Câmara avança com projeto que criminaliza a misoginia
O grupo de trabalho da Câmara dos Deputados aprovou, nesta terça-feira (16), o parecer da deputada Tabata Amaral (PSB-SP) referente ao Projeto de Lei (PL) 896/23. A proposta criminaliza a misoginia, equiparando-a ao crime de racismo, e estabelece penas mais severas para ofensas praticadas no ambiente digital com fins de lucro ou engajamento.
O texto define a misoginia como a prática, indução ou incitação de violência, restrição de direitos ou ofensa à dignidade da mulher devido ao seu gênero.
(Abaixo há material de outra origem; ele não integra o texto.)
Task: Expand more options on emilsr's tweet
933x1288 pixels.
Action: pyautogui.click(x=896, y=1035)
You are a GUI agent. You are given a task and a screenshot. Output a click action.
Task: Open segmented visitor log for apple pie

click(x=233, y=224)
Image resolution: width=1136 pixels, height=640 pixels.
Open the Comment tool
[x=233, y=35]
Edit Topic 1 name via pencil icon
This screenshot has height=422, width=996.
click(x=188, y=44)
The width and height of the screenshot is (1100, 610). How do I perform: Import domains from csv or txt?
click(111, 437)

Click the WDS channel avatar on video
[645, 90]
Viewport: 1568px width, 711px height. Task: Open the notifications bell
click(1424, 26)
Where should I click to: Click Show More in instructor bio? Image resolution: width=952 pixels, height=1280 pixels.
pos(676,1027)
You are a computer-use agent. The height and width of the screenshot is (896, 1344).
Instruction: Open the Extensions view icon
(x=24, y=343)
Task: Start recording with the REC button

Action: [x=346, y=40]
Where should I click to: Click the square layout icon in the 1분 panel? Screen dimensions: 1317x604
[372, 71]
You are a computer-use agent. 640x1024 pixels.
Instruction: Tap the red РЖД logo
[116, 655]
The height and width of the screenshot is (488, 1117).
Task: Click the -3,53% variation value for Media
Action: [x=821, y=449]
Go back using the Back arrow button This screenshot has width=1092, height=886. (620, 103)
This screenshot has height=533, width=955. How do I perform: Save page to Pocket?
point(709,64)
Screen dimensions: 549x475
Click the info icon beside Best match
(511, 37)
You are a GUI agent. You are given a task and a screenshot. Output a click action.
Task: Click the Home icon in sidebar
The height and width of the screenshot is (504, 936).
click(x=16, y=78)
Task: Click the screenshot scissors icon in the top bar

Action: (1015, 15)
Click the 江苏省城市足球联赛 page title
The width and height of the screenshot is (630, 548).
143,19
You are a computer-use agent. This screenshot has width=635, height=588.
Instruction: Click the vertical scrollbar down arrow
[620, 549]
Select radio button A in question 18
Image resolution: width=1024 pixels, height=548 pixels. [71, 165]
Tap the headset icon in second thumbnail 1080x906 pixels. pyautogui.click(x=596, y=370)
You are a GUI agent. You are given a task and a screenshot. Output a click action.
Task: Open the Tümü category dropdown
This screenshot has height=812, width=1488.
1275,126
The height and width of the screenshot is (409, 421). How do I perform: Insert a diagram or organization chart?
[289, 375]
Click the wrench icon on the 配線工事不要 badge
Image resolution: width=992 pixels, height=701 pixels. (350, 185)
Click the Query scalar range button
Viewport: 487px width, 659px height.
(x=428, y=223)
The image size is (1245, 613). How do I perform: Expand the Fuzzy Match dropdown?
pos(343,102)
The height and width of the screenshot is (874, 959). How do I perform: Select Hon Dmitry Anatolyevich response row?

Em seu relatório, Tabata Amaral enfatizou a conexão entre o discurso de ódio e a ocorrência de crimes graves, citando o feminicídio como um desfecho muitas vezes precedido por violência verbal e simbólica.
O projeto, que já conta com aprovação no Senado, aguarda votação no plenário da Câmara, prevista para a última semana de junho. A medida ainda propõe alterações na Lei Maria da Penha (Lei 11.340/2006) para identificar fatores de risco precoces, garantir atendimento policial especializado, promover a independência financeira das vítimas e fomentar campanhas de conscientização pública.